New pill promises to reduce breast cancer risk

· Controversial ingredient could aid PMT sufferers· Anti-abortion groups challenge safety record
  
  


Scientists are working on a new generation of chemical contraceptives which could hugely reduce side-effects, including the risk of breast cancer and blood clots, 50 years after the first trial of the pill.

Laboratory studies suggest that, aside from stopping women getting pregnant, the new pill could reduce breast cancers, thrombosis, and heart disease associated with the existing pill. It also stops women having periods altogether - suggesting it could offer relief for the hundreds of thousands suffering from PMT.

But it will be controversial because the new group of compounds include a drug known as mifepristone, which is licensed in the UK for use in chemical abortions.

It is the first offer of an alternative to the progesterone and oestrogen combinations that are taken by 3.4 million women in the UK, but it is expected to take five years to reach the market.

Most recent advances have sought to end the need for women to remember to take the pill. Patches, injections and implants have been introduced in the UK, and scientists are also confident they have developed a pill for men. A European partnership between two companies is looking at marketing the product, primarily to men who are considering a vasectomy but wanting something reversible. The new female pill would also be an alternative for women worried about health risks.

David Baird, the Edinburgh University professor leading the government-funded trial of the drugs on 97 women, said: "On theoretical grounds, because it contains no oestrogen, it should not have the same risk that the combined pill has."

Adding mifepristone to cancer cells grown in the laboratory limited their growth, and tests on mice showed a reduction in progesterone-sensitive breast cancers. More studies were needed to examine benefits and side-effects, he said.

The link between the current pill and breast cancer is disputed. Doctors also point towards the protective effect it is known to have against cancers in the ovaries, womb and perhaps bowel.

But Professor Baird said that there was resistance to developing mifepristone as a contraceptive pill, because of lobbying from anti-abortion groups which oppose its use in terminations.

"The political background to mifepristone means it's unlikely that it will reach market - but there are others of the same compound that will."

The drug is being investigated for use as a contraceptive at doses of between 2 and 10mg. As an abortion pill it is prescribed at doses of 600mg.

Phyllis Bowman, chief executive of Right to Life, said there were questions about the safety of mifepristone. She cited studies which suggested up to eight women had died in the US after taking it to induce abortions.

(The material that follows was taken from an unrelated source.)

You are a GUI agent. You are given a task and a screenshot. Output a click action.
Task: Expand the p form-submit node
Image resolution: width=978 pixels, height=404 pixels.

The new pill also stops periods, which experts at a briefing yesterday suggested would be welcomed by some women. Anna Glasier, director of sexual and reproductive health research at the London School of Hygiene and Tropical Medicine, said: "The idea that not having a period is unnatural is not true. Years ago women would be pregnant, or breastfeeding and died much earlier; we had far fewer periods."

Toni Bellfield, head of information at the Family Planning Association, said it welcomed new contraceptives, but feared that a pill offering protection against breast cancers would over-emphasise the risks of other oral contraceptives.

Backstory

In April 1956, the first large scale field trials of the contraceptive pill took place in Puerto Rico. The country was chosen by American scientists because it was not anti-birth control. A high dose was used and while it proved 100% effective at preventing pregnancy, 17% of women had severe side effects including vomiting and fainting. The trial drew criticism for experimenting on women in the developing world. Nevertheless, within four years the pill was being prescribed in America and in 1961 it came to the UK. The daily dose of the pill first prescribed to women equals about seven of today's daily doses and scientists have been refining it ever since. According to the Family Planning Association, about 3.4 million in the UK take the pill, 2 million taking the combined pill. In 2004, 25% of all women of childbearing age used the pill. The Austrian scientist Carl Djerassi whose work is credited for leading to the development of the pill is now a playwright.